REQUIRED WORK ▸ Which of the lines below holds the string "Clear"? Copy every line that does.

DATA FOR THIS TASK ▸

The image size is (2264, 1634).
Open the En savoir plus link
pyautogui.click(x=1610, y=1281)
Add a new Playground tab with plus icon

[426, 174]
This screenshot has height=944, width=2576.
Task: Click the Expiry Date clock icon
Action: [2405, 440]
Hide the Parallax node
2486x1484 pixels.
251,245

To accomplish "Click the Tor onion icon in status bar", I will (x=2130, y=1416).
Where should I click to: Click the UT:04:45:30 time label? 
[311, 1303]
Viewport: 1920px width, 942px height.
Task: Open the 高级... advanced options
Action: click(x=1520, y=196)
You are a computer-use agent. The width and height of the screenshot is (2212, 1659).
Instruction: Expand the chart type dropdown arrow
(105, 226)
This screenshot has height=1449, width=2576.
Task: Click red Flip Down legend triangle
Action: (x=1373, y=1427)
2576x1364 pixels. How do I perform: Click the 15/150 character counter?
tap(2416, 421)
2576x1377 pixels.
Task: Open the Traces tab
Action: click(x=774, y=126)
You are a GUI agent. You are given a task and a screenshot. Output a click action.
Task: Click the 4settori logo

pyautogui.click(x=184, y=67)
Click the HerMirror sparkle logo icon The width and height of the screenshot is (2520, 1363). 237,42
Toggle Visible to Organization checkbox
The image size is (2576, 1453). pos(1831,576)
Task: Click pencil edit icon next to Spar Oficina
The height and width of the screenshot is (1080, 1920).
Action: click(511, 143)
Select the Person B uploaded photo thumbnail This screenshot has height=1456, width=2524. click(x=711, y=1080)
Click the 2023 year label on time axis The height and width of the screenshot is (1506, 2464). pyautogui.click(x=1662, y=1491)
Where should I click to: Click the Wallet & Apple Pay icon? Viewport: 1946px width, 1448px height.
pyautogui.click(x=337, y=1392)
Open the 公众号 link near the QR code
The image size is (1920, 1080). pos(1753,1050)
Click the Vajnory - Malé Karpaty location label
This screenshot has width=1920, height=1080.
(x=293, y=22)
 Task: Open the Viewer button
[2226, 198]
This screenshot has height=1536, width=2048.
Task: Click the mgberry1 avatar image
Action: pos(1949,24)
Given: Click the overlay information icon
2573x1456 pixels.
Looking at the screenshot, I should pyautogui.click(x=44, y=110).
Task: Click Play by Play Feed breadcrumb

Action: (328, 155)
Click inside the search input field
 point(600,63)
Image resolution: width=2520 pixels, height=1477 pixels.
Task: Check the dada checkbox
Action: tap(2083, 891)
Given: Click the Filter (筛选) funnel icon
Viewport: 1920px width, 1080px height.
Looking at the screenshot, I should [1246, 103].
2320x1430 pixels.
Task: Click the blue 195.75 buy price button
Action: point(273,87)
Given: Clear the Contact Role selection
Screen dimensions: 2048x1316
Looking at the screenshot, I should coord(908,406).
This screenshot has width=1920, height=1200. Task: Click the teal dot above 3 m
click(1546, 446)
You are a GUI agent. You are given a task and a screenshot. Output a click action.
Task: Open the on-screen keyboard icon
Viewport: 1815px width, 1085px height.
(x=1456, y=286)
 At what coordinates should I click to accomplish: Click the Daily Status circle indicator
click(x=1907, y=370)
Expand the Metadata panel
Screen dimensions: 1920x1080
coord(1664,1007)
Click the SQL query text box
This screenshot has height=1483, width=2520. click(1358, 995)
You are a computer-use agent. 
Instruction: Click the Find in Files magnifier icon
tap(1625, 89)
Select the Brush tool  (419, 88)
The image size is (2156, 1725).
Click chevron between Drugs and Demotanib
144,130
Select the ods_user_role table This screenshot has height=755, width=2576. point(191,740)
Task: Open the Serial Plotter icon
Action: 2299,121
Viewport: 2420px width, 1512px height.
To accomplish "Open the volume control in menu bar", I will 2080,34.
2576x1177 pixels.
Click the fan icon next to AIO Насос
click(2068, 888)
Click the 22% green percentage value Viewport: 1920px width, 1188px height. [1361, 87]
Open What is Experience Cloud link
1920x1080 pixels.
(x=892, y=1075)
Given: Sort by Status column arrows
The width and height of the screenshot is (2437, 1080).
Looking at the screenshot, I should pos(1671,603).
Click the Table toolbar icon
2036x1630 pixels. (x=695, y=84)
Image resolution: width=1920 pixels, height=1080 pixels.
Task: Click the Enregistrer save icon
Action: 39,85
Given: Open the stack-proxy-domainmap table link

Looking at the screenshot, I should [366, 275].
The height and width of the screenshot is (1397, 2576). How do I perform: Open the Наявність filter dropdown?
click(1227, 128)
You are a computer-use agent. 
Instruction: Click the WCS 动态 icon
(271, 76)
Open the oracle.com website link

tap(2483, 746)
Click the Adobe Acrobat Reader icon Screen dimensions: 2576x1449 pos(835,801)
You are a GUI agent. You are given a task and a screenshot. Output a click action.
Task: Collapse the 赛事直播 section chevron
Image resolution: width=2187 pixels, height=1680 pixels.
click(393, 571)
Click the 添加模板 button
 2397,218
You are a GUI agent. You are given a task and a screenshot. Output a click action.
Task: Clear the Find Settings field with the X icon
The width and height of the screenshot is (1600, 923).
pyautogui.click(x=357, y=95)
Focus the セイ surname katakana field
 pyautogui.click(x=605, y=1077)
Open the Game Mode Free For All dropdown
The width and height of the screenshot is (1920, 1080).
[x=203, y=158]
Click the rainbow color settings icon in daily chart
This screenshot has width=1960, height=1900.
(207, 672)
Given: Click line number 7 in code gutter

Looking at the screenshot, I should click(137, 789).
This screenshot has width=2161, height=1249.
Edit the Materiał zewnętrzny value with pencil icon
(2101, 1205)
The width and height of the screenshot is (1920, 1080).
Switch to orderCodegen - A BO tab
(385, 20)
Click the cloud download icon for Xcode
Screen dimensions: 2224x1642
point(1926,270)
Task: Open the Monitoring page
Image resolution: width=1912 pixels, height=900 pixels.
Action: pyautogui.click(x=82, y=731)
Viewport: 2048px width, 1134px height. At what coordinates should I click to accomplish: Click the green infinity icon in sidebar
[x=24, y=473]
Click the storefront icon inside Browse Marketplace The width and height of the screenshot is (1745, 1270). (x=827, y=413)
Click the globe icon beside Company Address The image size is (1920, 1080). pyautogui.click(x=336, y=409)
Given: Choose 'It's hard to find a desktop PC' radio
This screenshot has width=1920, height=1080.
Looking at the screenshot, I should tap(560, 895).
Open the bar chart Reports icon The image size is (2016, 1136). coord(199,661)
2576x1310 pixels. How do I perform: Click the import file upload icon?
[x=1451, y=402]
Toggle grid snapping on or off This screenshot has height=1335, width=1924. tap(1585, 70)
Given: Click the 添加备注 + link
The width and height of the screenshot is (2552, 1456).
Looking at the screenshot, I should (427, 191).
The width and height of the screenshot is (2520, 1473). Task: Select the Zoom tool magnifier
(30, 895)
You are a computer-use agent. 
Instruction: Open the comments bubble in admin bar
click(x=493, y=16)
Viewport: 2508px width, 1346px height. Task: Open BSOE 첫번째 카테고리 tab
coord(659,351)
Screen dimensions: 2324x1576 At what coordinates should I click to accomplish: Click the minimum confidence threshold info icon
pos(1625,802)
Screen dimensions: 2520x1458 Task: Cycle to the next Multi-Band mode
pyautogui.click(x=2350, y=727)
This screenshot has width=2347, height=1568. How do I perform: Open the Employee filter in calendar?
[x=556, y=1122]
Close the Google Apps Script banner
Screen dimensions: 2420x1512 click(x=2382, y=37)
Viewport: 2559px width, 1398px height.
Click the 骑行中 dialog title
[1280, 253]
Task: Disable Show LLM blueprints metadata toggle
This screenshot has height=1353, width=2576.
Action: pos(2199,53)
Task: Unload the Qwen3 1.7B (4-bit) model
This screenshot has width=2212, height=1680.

TASK OUTPUT ▸
Given: Clear the Contact Role selection
Task: Clear the Find Settings field with the X icon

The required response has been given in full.